(Stored dataset items)
^^^^^^^^^^^^^^^^

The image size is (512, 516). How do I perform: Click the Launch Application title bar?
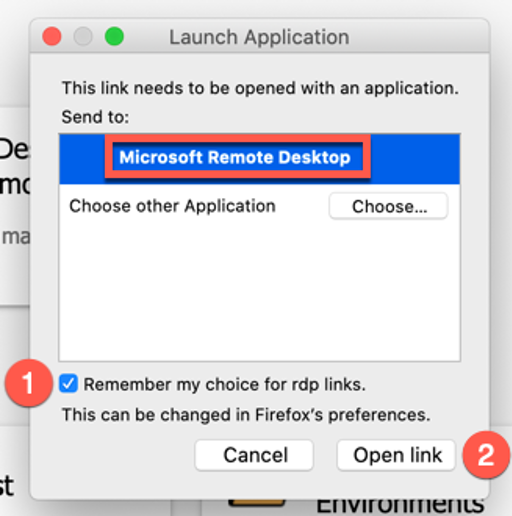(259, 37)
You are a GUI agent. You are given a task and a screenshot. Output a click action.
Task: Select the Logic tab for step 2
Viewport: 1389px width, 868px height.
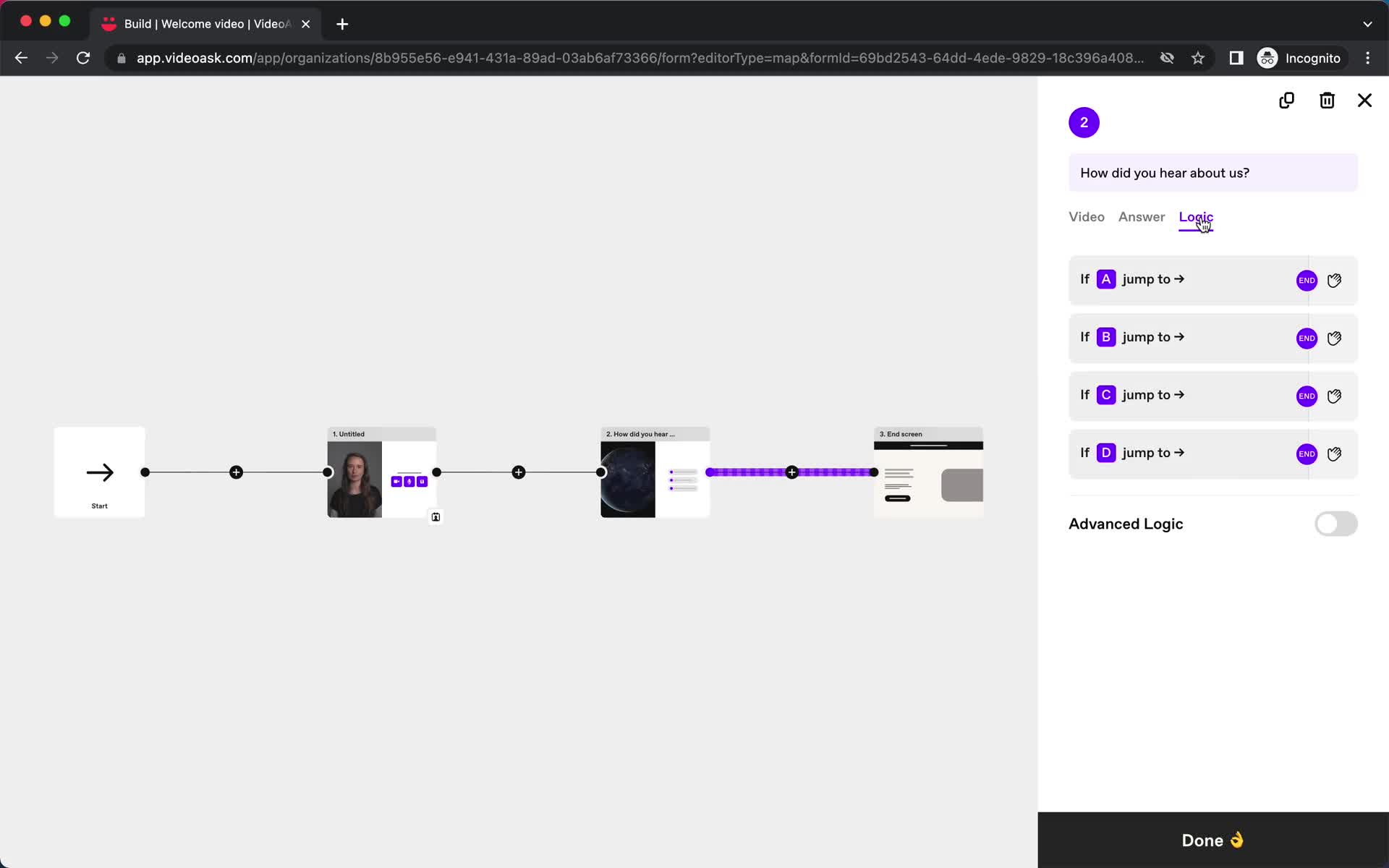tap(1196, 217)
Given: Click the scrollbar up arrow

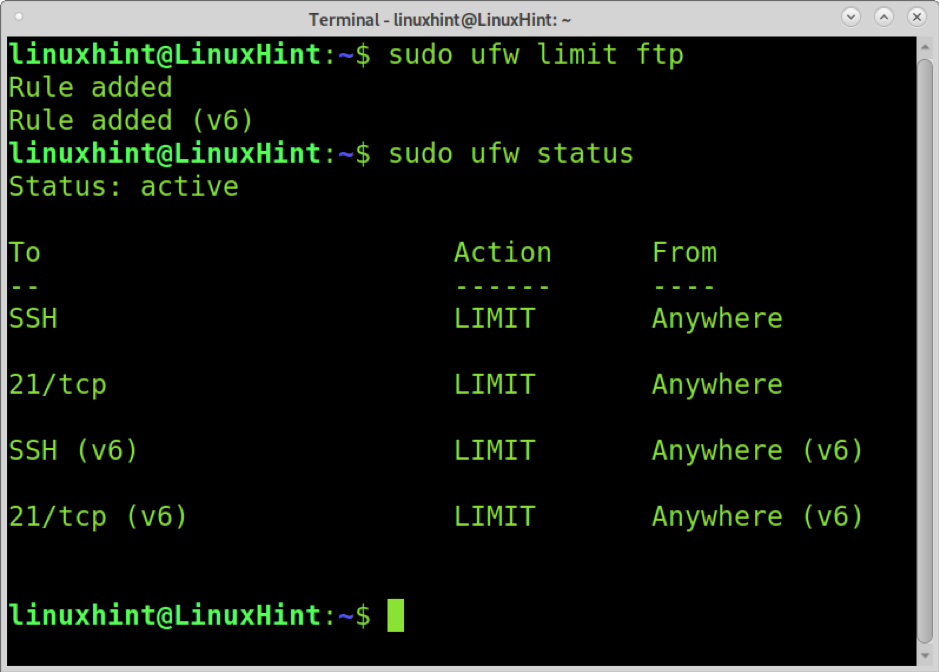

^^^^^^^^^^^^^^^^

● Instructions to follow
Look above for the line containing "You are a GUI", then retype it and each line after it to the end of the records, exactly and without pictures.

● Solution below
You are a GUI agent. You are given a task and a screenshot. Output a click action.
Task: Select the Logic tab for step 2
Viewport: 1389px width, 868px height.
tap(1196, 217)
Given: Click the scrollbar up arrow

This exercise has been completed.